**CONJUNTO DE DATOS:**
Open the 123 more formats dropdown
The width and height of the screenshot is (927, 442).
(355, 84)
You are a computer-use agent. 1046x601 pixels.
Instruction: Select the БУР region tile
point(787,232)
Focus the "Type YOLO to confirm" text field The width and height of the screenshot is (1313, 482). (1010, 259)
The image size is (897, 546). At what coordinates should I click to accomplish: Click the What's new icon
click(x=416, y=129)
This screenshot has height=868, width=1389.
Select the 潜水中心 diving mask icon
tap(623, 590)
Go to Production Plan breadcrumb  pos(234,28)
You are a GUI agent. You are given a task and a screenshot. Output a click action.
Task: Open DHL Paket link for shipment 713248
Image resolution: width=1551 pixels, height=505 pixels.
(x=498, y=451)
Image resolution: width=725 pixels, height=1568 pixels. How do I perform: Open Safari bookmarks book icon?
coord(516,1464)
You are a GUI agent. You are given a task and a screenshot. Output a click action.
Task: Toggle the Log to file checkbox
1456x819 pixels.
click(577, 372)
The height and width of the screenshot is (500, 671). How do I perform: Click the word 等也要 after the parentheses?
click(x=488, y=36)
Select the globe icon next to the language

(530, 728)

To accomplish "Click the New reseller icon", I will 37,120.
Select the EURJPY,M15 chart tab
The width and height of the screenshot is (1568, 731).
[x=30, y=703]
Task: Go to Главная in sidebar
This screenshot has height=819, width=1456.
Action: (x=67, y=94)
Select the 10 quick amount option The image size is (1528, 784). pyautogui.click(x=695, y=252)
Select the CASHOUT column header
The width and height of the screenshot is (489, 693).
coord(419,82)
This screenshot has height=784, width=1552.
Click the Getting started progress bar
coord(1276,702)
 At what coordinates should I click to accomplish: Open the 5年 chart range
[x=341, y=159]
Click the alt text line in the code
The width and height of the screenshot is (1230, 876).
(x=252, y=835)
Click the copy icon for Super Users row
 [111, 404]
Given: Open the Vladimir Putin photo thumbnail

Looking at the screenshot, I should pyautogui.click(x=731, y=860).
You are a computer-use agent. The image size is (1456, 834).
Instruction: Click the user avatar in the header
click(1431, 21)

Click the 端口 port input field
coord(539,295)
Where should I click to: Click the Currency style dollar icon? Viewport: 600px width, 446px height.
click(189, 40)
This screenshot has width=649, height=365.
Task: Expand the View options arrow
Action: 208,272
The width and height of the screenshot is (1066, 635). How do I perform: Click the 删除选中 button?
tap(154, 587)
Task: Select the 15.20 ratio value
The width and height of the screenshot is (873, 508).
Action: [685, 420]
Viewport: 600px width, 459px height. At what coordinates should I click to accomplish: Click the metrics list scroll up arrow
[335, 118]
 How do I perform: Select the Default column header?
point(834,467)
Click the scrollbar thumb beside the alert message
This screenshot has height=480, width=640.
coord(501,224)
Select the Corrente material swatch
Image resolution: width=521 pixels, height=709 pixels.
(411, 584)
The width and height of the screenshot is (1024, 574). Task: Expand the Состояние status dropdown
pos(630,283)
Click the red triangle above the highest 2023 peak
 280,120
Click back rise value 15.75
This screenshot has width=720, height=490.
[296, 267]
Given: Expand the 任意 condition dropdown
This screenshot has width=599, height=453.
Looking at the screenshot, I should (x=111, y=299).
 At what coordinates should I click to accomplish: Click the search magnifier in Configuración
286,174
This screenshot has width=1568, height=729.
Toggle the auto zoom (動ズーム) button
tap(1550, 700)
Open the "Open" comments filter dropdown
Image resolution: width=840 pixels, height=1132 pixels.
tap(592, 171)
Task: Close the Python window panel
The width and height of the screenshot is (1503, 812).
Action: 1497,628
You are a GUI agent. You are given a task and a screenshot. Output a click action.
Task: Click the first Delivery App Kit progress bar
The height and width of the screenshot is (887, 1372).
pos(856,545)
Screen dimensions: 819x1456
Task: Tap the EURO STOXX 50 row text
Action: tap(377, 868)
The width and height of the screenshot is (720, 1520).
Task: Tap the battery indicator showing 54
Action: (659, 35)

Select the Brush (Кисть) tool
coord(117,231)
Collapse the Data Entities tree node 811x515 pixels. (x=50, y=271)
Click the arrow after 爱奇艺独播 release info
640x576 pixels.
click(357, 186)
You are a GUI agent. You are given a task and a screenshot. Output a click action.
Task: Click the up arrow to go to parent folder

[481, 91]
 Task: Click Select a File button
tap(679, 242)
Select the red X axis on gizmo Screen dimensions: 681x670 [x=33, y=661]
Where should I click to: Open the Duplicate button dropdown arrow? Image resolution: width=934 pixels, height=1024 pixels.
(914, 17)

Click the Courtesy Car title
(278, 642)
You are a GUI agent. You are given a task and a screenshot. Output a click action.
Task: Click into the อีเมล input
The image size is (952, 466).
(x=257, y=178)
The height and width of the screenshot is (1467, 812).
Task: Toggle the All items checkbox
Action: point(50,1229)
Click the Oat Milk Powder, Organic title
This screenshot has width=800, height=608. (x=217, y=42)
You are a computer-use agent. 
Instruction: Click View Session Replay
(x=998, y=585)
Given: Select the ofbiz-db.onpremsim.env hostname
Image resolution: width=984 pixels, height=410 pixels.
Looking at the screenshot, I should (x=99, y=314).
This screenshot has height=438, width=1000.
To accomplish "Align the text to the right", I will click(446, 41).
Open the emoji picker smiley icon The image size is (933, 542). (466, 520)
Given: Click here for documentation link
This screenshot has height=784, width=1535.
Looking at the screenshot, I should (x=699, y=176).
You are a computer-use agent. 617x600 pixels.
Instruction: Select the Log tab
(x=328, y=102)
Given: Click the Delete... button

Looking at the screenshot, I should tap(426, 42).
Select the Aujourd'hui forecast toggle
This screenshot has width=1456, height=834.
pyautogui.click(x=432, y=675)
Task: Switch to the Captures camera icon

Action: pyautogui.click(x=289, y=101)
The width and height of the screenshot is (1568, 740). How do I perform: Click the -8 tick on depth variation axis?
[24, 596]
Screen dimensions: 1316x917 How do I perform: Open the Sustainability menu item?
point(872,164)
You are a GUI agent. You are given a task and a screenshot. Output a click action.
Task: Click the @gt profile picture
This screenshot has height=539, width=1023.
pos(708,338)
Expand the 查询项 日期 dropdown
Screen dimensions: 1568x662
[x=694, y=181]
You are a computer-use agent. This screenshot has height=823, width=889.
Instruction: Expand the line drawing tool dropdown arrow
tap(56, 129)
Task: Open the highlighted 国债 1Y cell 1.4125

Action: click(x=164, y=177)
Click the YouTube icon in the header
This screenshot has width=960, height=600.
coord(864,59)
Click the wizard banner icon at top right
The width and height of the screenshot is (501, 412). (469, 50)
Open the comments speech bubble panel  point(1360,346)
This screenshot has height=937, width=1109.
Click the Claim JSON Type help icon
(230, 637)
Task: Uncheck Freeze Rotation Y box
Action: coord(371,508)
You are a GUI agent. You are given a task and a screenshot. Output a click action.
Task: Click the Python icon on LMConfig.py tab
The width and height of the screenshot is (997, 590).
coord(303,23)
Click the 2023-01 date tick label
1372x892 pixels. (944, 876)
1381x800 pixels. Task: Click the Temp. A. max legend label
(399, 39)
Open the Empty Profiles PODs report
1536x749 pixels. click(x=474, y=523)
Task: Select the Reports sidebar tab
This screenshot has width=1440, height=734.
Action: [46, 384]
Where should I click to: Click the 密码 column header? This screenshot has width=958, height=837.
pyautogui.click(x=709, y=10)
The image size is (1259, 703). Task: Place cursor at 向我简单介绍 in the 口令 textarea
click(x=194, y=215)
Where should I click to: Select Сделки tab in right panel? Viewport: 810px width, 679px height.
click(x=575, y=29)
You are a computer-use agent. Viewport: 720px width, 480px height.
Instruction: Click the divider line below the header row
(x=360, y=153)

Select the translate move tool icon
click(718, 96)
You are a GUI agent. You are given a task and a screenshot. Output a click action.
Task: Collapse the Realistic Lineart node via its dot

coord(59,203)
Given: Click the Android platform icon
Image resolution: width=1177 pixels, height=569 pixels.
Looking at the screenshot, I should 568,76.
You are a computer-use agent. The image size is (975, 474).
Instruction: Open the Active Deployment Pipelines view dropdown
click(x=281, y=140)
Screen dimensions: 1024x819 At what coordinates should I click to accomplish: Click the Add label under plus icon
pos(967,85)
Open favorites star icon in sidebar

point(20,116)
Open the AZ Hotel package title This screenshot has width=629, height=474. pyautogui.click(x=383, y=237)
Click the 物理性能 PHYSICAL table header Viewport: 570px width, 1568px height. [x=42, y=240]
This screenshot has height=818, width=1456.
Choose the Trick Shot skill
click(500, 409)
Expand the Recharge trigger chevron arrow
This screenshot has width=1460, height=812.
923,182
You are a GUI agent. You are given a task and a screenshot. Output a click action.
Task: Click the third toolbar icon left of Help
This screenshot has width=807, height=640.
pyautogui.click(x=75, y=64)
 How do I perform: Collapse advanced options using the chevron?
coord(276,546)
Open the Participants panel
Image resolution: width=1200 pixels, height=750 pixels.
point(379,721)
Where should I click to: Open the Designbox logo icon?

**EJERCICIO:**
Presenta como lista numerada las líneas que van desde el comienzo de los ítems hasta la línea que contiene "point(787,232)", ambas incluidas, sin las líneas en blanco.

**PROBLEMA RESUELTO:**
1. Open the 123 more formats dropdown
2. The width and height of the screenshot is (927, 442).
3. (355, 84)
4. You are a computer-use agent. 1046x601 pixels.
5. Instruction: Select the БУР region tile
6. point(787,232)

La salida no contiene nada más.